__What needs to be done__: Report each line of the data that contains the string "Puerto".
** Task material follows **
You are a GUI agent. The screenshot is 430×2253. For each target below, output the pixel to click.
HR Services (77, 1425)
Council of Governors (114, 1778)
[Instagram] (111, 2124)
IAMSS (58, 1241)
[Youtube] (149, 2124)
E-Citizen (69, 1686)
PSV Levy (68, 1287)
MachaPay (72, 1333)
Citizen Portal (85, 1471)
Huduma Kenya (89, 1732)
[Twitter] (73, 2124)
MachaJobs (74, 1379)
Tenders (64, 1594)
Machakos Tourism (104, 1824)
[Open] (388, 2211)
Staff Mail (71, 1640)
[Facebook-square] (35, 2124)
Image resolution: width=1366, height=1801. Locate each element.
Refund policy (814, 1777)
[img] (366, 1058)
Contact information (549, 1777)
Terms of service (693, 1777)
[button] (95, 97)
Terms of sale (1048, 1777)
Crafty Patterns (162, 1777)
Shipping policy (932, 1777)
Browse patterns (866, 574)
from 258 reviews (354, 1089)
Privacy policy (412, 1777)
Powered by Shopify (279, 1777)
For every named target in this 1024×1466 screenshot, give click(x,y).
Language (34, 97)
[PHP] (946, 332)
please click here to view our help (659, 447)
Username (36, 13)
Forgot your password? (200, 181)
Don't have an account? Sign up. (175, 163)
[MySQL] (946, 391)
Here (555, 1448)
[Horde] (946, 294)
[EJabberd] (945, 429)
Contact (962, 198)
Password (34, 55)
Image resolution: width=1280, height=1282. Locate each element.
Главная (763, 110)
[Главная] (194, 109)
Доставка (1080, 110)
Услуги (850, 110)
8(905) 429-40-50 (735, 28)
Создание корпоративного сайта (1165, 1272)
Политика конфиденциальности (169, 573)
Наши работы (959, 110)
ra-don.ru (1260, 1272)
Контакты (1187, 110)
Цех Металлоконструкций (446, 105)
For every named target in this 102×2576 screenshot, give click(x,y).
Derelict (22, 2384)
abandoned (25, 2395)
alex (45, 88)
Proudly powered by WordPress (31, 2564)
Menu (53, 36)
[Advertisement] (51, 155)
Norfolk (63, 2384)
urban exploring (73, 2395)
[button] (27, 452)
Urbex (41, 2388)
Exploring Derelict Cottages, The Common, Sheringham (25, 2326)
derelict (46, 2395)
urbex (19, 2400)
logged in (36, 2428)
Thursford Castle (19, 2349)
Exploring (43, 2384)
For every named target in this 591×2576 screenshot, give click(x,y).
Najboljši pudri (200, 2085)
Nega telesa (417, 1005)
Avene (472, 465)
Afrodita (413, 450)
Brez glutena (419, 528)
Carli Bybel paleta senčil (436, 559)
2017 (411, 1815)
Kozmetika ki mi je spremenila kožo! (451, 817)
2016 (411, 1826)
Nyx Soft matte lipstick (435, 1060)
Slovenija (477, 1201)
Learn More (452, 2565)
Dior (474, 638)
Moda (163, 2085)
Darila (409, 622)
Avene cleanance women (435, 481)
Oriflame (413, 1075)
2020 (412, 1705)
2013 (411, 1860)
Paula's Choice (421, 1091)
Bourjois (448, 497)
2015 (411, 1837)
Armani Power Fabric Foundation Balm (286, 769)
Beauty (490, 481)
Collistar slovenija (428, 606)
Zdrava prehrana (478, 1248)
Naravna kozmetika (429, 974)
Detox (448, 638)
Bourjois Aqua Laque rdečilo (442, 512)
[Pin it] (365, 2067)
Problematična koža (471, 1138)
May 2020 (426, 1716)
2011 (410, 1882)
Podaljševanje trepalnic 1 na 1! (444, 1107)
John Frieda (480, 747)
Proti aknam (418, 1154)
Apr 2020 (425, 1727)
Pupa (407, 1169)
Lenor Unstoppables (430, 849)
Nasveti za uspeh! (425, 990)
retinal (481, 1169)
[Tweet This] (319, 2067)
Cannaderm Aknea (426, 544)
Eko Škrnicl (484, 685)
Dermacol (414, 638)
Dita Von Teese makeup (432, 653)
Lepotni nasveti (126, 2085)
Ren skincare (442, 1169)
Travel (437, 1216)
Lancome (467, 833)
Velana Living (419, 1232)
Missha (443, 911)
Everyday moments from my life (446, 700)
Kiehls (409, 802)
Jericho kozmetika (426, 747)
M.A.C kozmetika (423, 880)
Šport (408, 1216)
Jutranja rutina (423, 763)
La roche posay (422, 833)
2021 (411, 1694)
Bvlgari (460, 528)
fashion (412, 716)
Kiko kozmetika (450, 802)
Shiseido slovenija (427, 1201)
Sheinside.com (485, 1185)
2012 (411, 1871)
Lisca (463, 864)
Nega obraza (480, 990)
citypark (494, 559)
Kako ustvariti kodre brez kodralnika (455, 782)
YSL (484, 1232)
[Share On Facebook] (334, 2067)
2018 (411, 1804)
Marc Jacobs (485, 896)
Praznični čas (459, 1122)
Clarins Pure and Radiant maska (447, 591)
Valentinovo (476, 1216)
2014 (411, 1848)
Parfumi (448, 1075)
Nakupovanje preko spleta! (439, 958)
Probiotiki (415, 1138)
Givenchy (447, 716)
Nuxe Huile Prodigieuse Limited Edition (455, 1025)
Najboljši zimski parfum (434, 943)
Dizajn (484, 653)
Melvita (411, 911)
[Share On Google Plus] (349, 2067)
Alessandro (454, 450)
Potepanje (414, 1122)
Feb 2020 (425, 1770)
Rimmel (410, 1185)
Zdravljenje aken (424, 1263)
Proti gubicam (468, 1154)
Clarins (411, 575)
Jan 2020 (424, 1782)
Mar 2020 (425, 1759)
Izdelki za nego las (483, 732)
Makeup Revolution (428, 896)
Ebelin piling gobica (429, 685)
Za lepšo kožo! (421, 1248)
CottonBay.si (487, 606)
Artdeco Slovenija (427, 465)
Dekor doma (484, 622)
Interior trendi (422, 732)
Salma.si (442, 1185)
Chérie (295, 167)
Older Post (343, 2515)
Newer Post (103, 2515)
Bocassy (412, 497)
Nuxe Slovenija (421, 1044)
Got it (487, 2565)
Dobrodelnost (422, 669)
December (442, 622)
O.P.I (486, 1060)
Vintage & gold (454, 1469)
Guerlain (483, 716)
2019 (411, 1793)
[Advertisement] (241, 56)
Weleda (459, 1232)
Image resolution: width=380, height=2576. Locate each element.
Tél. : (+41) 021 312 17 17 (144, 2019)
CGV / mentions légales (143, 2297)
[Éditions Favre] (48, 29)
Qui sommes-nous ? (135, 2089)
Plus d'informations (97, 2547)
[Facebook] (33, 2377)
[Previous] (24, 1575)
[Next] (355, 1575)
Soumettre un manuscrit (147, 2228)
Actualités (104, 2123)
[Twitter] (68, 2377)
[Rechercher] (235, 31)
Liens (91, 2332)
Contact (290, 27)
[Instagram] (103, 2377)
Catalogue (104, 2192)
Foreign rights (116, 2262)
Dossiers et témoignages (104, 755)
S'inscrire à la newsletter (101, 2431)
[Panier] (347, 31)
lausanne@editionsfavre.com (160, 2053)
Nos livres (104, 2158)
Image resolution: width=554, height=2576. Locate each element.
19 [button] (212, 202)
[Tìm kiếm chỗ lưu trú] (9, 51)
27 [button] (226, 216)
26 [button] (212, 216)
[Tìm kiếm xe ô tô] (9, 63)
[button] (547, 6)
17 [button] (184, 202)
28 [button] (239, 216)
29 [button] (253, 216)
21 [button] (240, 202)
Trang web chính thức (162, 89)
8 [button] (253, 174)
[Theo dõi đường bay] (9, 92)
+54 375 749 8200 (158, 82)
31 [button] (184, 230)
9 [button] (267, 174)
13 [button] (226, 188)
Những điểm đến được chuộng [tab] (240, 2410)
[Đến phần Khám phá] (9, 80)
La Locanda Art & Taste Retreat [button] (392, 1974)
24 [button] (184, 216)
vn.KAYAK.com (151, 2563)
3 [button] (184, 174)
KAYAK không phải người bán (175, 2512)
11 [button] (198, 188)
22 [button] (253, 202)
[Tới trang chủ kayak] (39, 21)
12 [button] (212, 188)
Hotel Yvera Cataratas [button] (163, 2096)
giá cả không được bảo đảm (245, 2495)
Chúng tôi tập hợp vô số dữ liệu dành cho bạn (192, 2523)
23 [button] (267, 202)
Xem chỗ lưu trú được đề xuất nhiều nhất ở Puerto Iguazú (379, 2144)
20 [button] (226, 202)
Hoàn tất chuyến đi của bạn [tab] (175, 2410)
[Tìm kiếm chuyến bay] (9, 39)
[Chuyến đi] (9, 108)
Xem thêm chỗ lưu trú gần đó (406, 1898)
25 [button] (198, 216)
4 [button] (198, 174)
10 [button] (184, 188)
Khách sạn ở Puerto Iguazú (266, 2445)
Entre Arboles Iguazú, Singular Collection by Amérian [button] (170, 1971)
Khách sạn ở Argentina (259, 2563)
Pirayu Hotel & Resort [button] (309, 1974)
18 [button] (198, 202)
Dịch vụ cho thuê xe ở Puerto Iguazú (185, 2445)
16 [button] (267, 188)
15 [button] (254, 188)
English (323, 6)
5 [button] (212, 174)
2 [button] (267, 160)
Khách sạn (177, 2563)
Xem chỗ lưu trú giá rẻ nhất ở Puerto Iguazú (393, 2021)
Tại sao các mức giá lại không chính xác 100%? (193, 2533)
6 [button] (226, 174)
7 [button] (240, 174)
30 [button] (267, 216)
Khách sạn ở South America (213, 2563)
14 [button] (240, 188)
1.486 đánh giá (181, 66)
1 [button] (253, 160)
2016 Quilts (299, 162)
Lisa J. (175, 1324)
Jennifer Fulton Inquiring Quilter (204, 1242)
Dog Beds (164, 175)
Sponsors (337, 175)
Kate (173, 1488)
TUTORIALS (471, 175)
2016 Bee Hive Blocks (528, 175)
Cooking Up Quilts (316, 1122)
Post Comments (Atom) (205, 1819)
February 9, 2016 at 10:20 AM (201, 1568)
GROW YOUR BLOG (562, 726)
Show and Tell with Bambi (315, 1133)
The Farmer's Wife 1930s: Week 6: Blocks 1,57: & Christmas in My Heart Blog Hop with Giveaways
** End of Task material **
__Solution to this exercise__:
Xem chỗ lưu trú được đề xuất nhiều nhất ở Puerto Iguazú (379, 2144)
Khách sạn ở Puerto Iguazú (266, 2445)
Dịch vụ cho thuê xe ở Puerto Iguazú (185, 2445)
Xem chỗ lưu trú giá rẻ nhất ở Puerto Iguazú (393, 2021)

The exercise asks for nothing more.